Esercizio A:
Nelle voci, modifica il tratto che va dalla riga con "At what coordinates" fino alla riga con "Move the Popup Settings box up": sostituisci "Select" con "Choose" e lascia tutto il resto com'è.

Testo estratto:
Al serenissimo signore e padron mio colendissimo il sig. D. Odoardo Farnese duca di Parma e di Piacenza.

Dovendo io per lo stimolo di molti amici mandare in luce la presente favola de la Catena d'Adone da me posta in musica, e in Roma da eccellentissimi cantori rappresentata, non ho creduto di poterle dare maggior lume di quello, ch'è per recarle il portare in fronte il glorioso nome di v. a.; con la chiarezza del quale non solo si toglia ogni oscurità alla bassezza dell'opera, ma si manifesti tanto più l'obbligo, ch'io averò in perpetuo di mostrare la mia infinita devozione alla serenissima sua persona, poiché io vengo ad un'ora a porgere occasione all'a.v. Di esercitare la sua immensa benignità nel gradire la picciolezza di ciò, ch'io insieme con la perpetua mia servitù umilissimamente le dedico. Ond'io spero ancora, che se nel trovarmi la state passata in Parma al servizio del sig, cardinale Aldobrandino zio di v. a.; non ha ella sdegnato di far segno di sentirla volentieri talvolta cantare, non fia meno per isdegnare, che con questo io mi scuopra al mondo, se per altro povero di merito, ricco però della sua benignissima grazia, e sicurissima protezione, alle quali mentre riverentemente mi raccomando, prego all'a.v. un felicissimo corso d'anni, acciò che l'età nostra lungamnete sigoda di vederla (com'ella chiaramente già lo promette) non tanto erede de gli stati, quanto emula a pubblico beneficio delle glorie de' suoi maggiori.

Di Venezia li 24 di ottobre 1626.
Di v. a. serenissima umilissimo, ed obligatissimo servitore
Domenico Mazzocchi

La catena d'Adone posta in musica da Domenico Mazzocchi, Venezia 1626

La gara

⚫ Anche La catena d'Adone (1626) di Domenico Mazzocchi era stata concepita come un divertimento per aristocratici, e, nel medesimo tempo, come una gara di canto fra due delle cortigiane romane più in vista: il librettista, Ottavio Tronsarelli, si sarebbe ispirato, infatti, ad una «contesa» sorta fra il principe Giorgio Aldobrandini e il principe Giandomenico Lupini, il primo assertore delle migliori doti vocali della cantatrice Margherita Costa, il secondo sostenitore delle capacità di Francesca («La Cecca») dal Padule; la gara che avrebbe dovuto svolgersi fra le due cortigiane sarebbe poi stata impedita dalla moglie dell'Aldobrandini, imponendo che le due parti vocali fossero affidate a castrati.

Esercizio B:
Rispondi a queste domande sul testo dedicato alla Catena d'Adone:
(i) In quale città e in quale data è firmata la dedica?
(ii) Chi è il librettista dell'opera?
(iii) A chi furono affidate alla fine le due parti vocali?

Estratti delle voci:
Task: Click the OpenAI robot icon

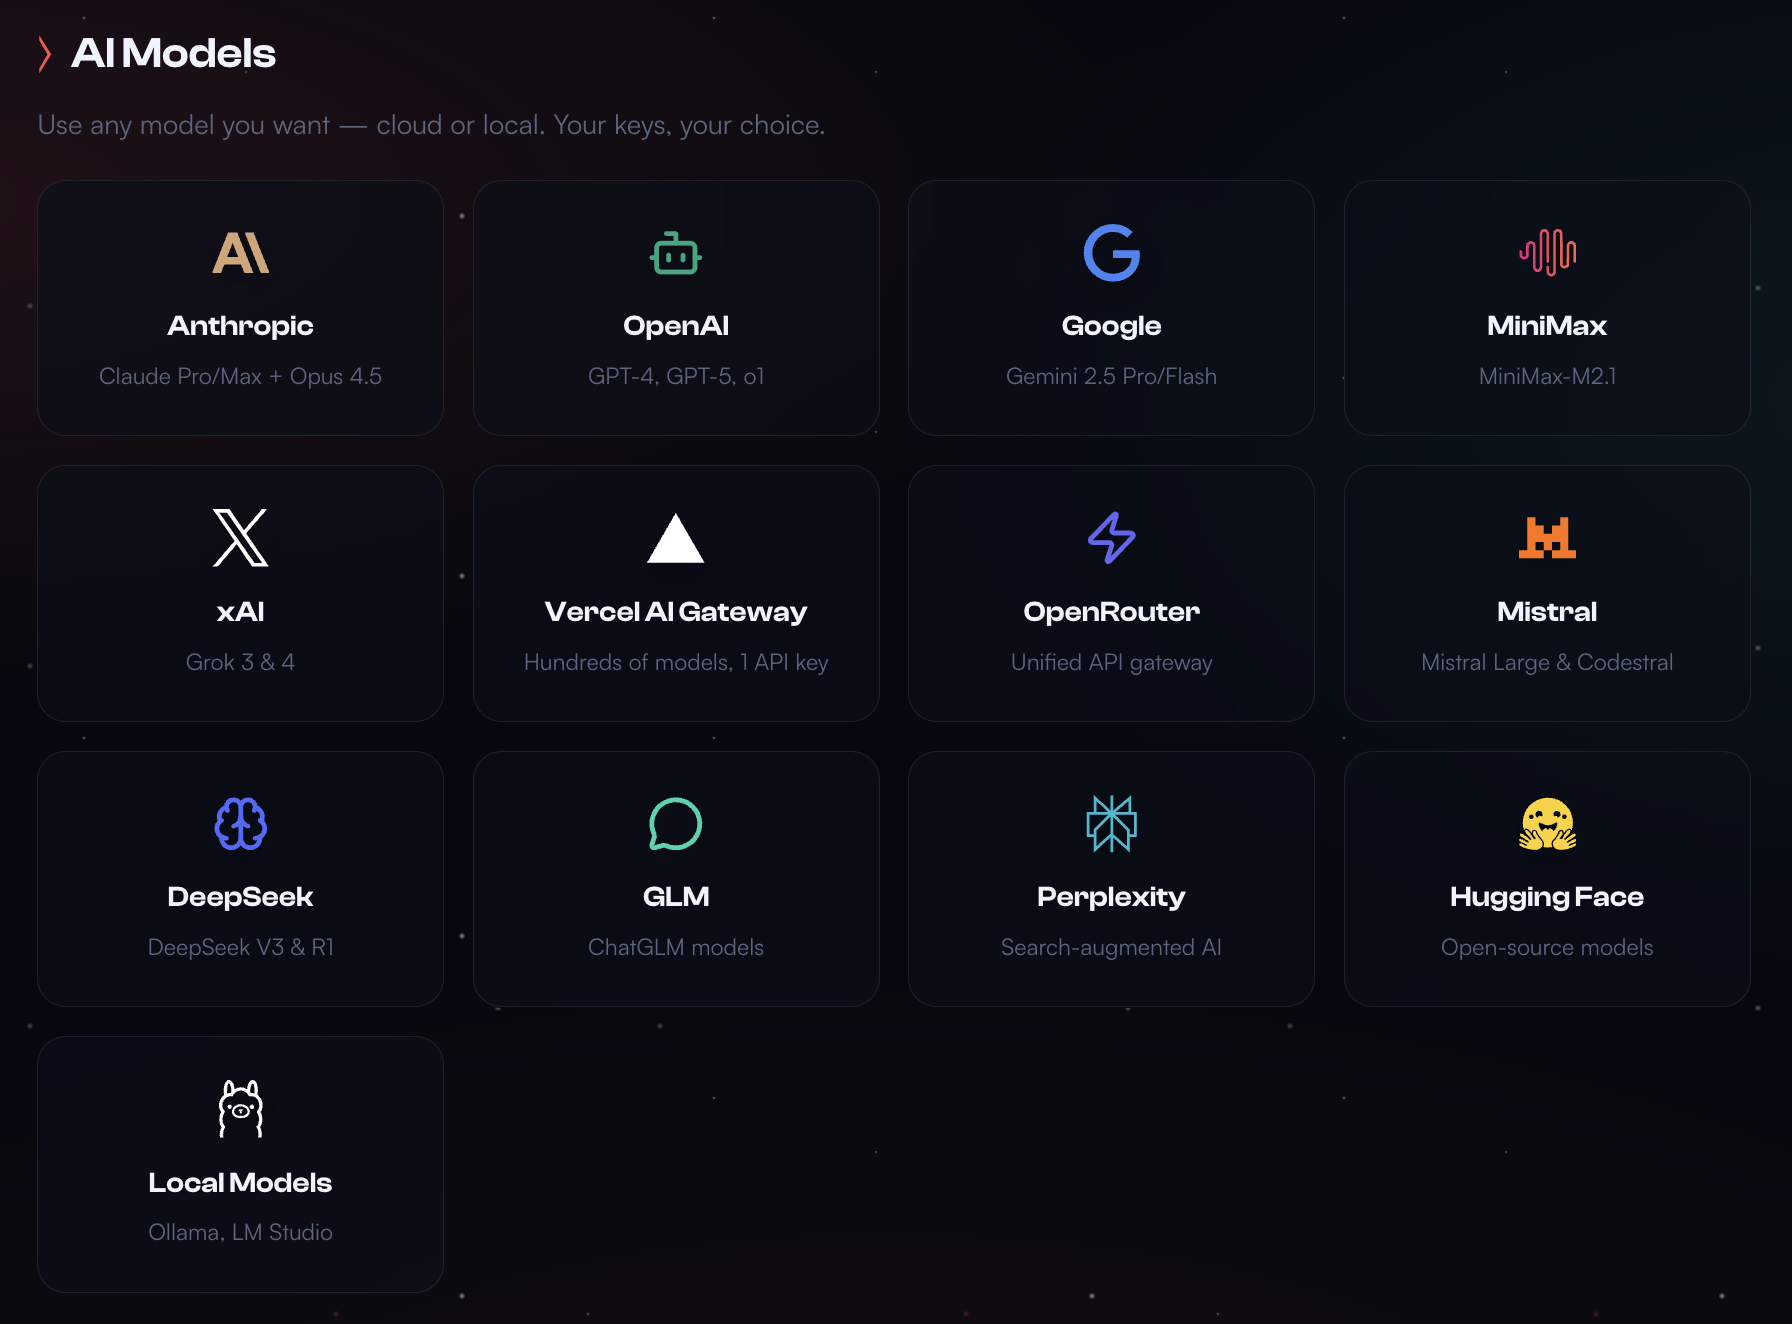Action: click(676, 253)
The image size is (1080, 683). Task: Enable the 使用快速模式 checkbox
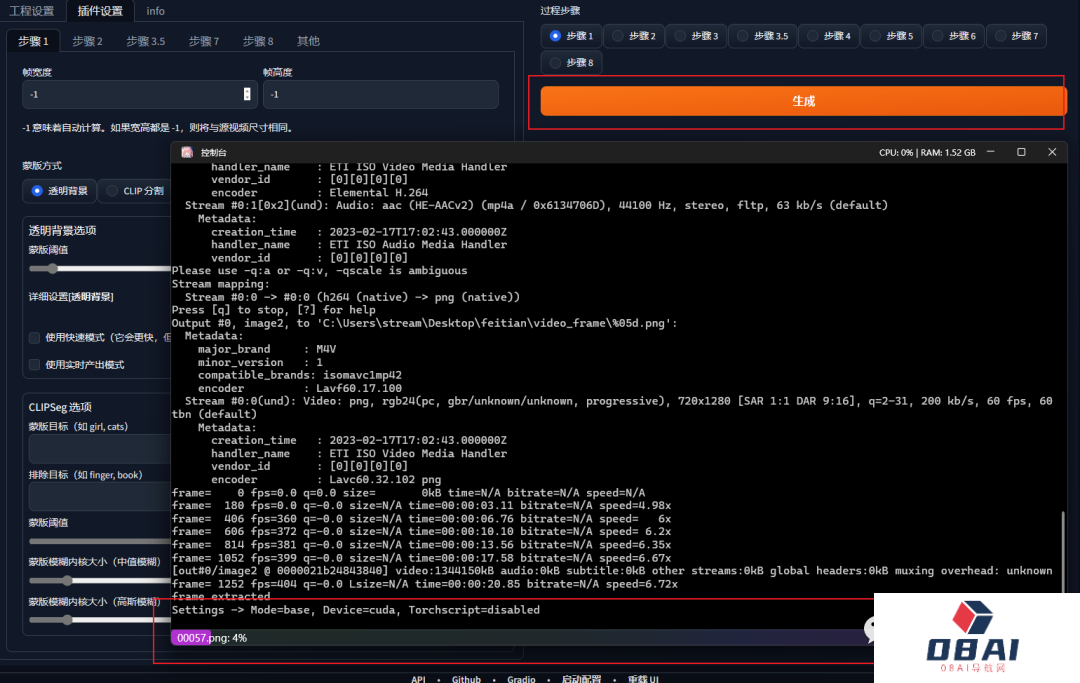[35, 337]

...

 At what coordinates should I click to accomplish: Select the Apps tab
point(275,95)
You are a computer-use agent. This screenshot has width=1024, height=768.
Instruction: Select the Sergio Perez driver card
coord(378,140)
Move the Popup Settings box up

* * *

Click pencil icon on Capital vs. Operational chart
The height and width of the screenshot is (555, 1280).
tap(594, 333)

Risposta A:
 At what coordinates should I click to accomplish: Choose the Apps tab
point(275,95)
You are a computer-use agent. This screenshot has width=1024, height=768.
Instruction: Choose the Sergio Perez driver card
coord(378,140)
Move the Popup Settings box up

Risposta B:
(i) A Venezia, il 24 ottobre 1626.
(ii) Ottavio Tronsarelli.
(iii) A dei castrati.